▸ **Task details**:
Reproduce all the entries exactly.

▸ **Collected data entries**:
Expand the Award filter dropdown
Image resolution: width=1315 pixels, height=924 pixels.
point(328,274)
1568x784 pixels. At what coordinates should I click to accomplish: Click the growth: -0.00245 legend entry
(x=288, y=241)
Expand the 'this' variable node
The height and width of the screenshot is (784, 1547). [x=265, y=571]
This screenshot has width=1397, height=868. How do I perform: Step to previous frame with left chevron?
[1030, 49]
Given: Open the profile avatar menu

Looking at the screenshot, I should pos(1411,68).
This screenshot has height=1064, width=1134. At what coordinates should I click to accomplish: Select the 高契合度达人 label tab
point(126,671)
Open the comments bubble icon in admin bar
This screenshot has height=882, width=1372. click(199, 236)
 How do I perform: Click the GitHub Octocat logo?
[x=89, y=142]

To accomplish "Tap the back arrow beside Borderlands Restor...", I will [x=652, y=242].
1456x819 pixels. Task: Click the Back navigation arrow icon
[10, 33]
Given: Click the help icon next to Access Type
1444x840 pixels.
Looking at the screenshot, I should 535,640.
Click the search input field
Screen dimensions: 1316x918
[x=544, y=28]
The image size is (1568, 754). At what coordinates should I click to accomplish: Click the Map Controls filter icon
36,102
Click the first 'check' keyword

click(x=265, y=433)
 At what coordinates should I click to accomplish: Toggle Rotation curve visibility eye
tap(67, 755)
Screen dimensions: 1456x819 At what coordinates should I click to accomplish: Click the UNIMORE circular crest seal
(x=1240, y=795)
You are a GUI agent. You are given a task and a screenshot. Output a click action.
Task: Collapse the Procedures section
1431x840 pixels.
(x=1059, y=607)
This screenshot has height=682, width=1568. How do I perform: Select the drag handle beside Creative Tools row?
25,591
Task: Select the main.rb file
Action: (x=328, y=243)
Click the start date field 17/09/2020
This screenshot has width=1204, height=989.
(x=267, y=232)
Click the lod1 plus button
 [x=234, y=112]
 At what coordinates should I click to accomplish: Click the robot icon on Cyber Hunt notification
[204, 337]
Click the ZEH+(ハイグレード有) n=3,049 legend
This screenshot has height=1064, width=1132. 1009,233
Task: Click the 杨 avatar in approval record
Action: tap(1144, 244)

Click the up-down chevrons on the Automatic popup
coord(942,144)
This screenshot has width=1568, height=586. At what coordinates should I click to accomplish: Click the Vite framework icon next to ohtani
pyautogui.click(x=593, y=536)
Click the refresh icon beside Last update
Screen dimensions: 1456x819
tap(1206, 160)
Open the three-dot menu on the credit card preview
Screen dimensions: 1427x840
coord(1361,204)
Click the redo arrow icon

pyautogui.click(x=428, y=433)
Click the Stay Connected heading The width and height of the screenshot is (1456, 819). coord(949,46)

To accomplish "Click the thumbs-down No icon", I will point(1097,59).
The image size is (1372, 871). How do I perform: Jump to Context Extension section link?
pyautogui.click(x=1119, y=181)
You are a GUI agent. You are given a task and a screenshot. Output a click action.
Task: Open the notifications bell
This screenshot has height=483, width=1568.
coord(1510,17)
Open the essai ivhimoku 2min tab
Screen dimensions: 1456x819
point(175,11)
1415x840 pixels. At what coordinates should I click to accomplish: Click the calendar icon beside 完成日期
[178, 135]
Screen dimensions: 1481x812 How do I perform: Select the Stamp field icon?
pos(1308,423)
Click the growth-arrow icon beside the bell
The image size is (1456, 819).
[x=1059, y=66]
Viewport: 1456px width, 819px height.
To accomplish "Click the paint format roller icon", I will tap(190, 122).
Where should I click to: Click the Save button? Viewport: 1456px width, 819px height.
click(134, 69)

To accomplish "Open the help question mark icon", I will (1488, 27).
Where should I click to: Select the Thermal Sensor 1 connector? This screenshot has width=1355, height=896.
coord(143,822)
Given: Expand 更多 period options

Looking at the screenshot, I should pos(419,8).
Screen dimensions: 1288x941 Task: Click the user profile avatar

▸ **Answer to this problem**:
Expand the Award filter dropdown
Image resolution: width=1315 pixels, height=924 pixels.
point(328,274)
1568x784 pixels. At what coordinates should I click to accomplish: Click the growth: -0.00245 legend entry
(x=288, y=241)
Expand the 'this' variable node
The height and width of the screenshot is (784, 1547). [x=265, y=571]
This screenshot has width=1397, height=868. How do I perform: Step to previous frame with left chevron?
[1030, 49]
Given: Open the profile avatar menu

Looking at the screenshot, I should pos(1411,68).
This screenshot has height=1064, width=1134. At what coordinates should I click to accomplish: Select the 高契合度达人 label tab
point(126,671)
Open the comments bubble icon in admin bar
This screenshot has height=882, width=1372. click(199, 236)
 How do I perform: Click the GitHub Octocat logo?
[x=89, y=142]

To accomplish "Tap the back arrow beside Borderlands Restor...", I will [x=652, y=242].
1456x819 pixels. Task: Click the Back navigation arrow icon
[10, 33]
Given: Click the help icon next to Access Type
1444x840 pixels.
Looking at the screenshot, I should 535,640.
Click the search input field
Screen dimensions: 1316x918
[x=544, y=28]
The image size is (1568, 754). At what coordinates should I click to accomplish: Click the Map Controls filter icon
36,102
Click the first 'check' keyword

click(x=265, y=433)
 At what coordinates should I click to accomplish: Toggle Rotation curve visibility eye
tap(67, 755)
Screen dimensions: 1456x819 At what coordinates should I click to accomplish: Click the UNIMORE circular crest seal
(x=1240, y=795)
You are a GUI agent. You are given a task and a screenshot. Output a click action.
Task: Collapse the Procedures section
1431x840 pixels.
(x=1059, y=607)
This screenshot has height=682, width=1568. How do I perform: Select the drag handle beside Creative Tools row?
25,591
Task: Select the main.rb file
Action: (x=328, y=243)
Click the start date field 17/09/2020
This screenshot has width=1204, height=989.
(x=267, y=232)
Click the lod1 plus button
 [x=234, y=112]
 At what coordinates should I click to accomplish: Click the robot icon on Cyber Hunt notification
[204, 337]
Click the ZEH+(ハイグレード有) n=3,049 legend
This screenshot has height=1064, width=1132. 1009,233
Task: Click the 杨 avatar in approval record
Action: tap(1144, 244)

Click the up-down chevrons on the Automatic popup
coord(942,144)
This screenshot has width=1568, height=586. At what coordinates should I click to accomplish: Click the Vite framework icon next to ohtani
pyautogui.click(x=593, y=536)
Click the refresh icon beside Last update
Screen dimensions: 1456x819
tap(1206, 160)
Open the three-dot menu on the credit card preview
Screen dimensions: 1427x840
coord(1361,204)
Click the redo arrow icon

pyautogui.click(x=428, y=433)
Click the Stay Connected heading The width and height of the screenshot is (1456, 819). coord(949,46)

To accomplish "Click the thumbs-down No icon", I will point(1097,59).
The image size is (1372, 871). How do I perform: Jump to Context Extension section link?
pyautogui.click(x=1119, y=181)
You are a GUI agent. You are given a task and a screenshot. Output a click action.
Task: Open the notifications bell
This screenshot has height=483, width=1568.
coord(1510,17)
Open the essai ivhimoku 2min tab
Screen dimensions: 1456x819
point(175,11)
1415x840 pixels. At what coordinates should I click to accomplish: Click the calendar icon beside 完成日期
[178, 135]
Screen dimensions: 1481x812 How do I perform: Select the Stamp field icon?
pos(1308,423)
Click the growth-arrow icon beside the bell
The image size is (1456, 819).
[x=1059, y=66]
Viewport: 1456px width, 819px height.
To accomplish "Click the paint format roller icon", I will tap(190, 122).
Where should I click to: Click the Save button? Viewport: 1456px width, 819px height.
click(134, 69)

To accomplish "Open the help question mark icon", I will (1488, 27).
Where should I click to: Select the Thermal Sensor 1 connector? This screenshot has width=1355, height=896.
coord(143,822)
Given: Expand 更多 period options

Looking at the screenshot, I should pos(419,8).
Screen dimensions: 1288x941 Task: Click the user profile avatar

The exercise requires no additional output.